John Luther “Casey” Jones was born on March 14, 1863, in Missouri. In 1876, his family moved to Cayce, Kentucky. (This is where his nickname came from.) At the age of 15, he started working as a telegrapher for the Mobile and Ohio Railroad
(M & O) in Columbus, Kentucky. In 1884, he moved to Jackson, Tennessee, where he took a job as a flagman for the M & O. Casey married Mary Joanna “Janie” Brady (the daughter of the owner of the boarding house where he was living) at St. Mary’s Catholic Church in Jackson on November 25, 1886. Casey and his wife bought a house in Jackson. It was located at 211 West Chester Street. The Joneses had three children.
Casey was promoted up through the positions of brakeman and fireman with the M & O. In 1887, a yellow fever epidemic caused the deaths of many of the Illinois Central (I. C.) Railroad’s employees. Casey took a position as a fireman with the I. C. in 1888. On February 23, 1891, he was promoted to engineer. Jones developed a reputation to always “get her there on the advertised.” In fact, he was so punctual that people set their watches by him.

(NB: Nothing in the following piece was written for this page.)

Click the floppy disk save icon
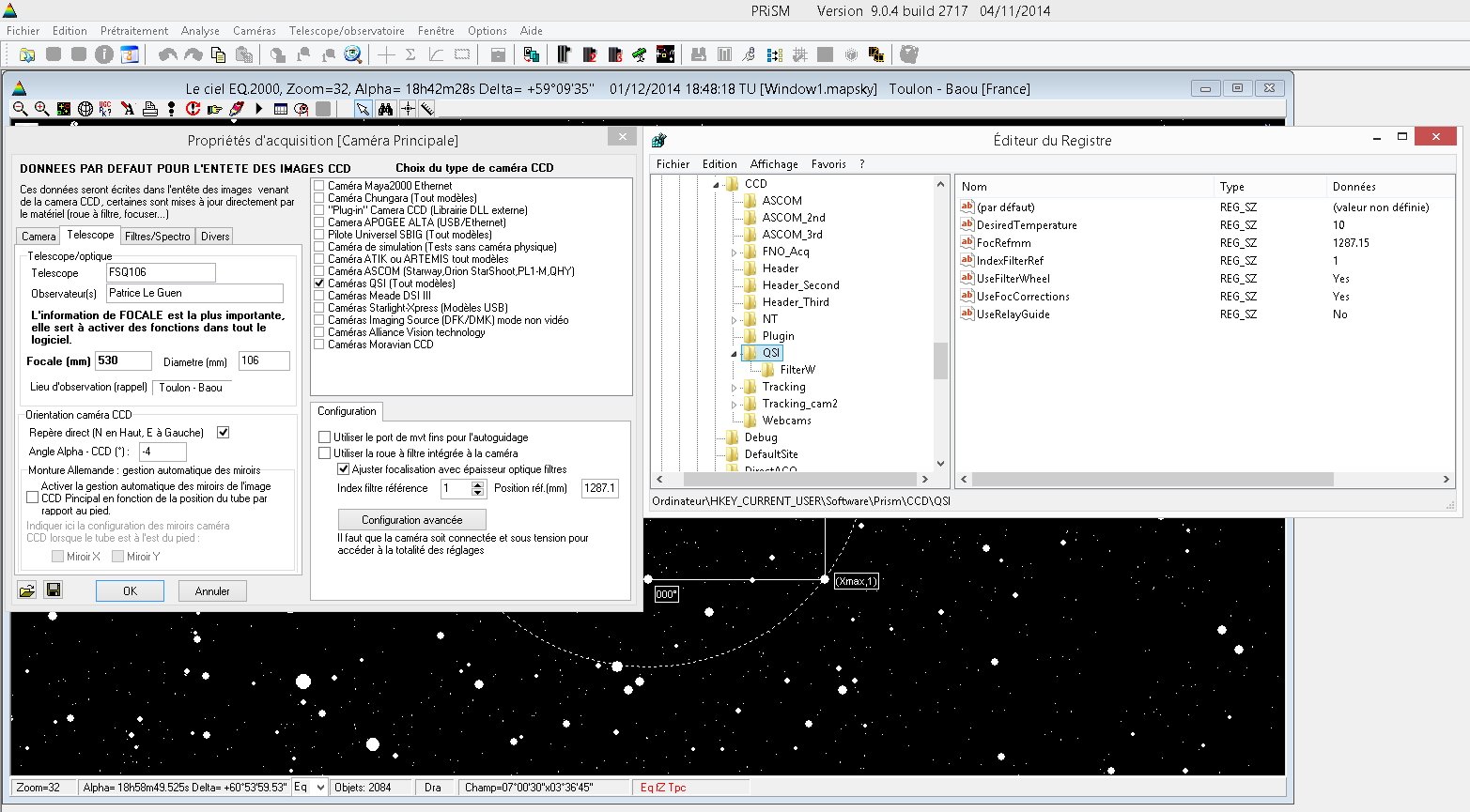This screenshot has width=1470, height=812. 54,590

Even before his fateful train wreck, Casey was known as a hero. In his 1939 book, Fred J. Lee describes an 1895 occurrence in which Casey, noticing a group of small children dart in front of the train, leans out on the cowcatcher and pulls a small girl from the train rails to safety.
On April 29, 1900, Casey was at the Poplar Street Station in Memphis, Tennessee. He had driven the No. 2 from Canton and had agreed to take the No. 1 because the No. 1’s engineer, Sam Tate, had called in sick. With his fireman (Sim Webb) by his side, Casey left Memphis in Engine No. 382. He was 95 minutes behind schedule. Jones was “highballing” (a railroad term meaning he was going extremely fast) toward Mississippi, trying to make up some time. Somewhere near Vaughn, Mississippi, Sim yelled to Casey, “Oh my Lord, there’s something on the main line!” Casey yelled back to Sim for him to jump off the train. Casey stayed on board to slow the train and save the passengers. He reversed the throttle and slammed the brakes for an emergency stop but his train plowed through the wooden caboose and several freight cars of another train. Casey was the only fatality in the wreck that occurred at 3:52 AM on April 30, 1900. At the time of the wreck, he was only 2 minutes behind schedule. Legend says that when his body was removed from the wreckage, his hands still clutched the whistle and the brake.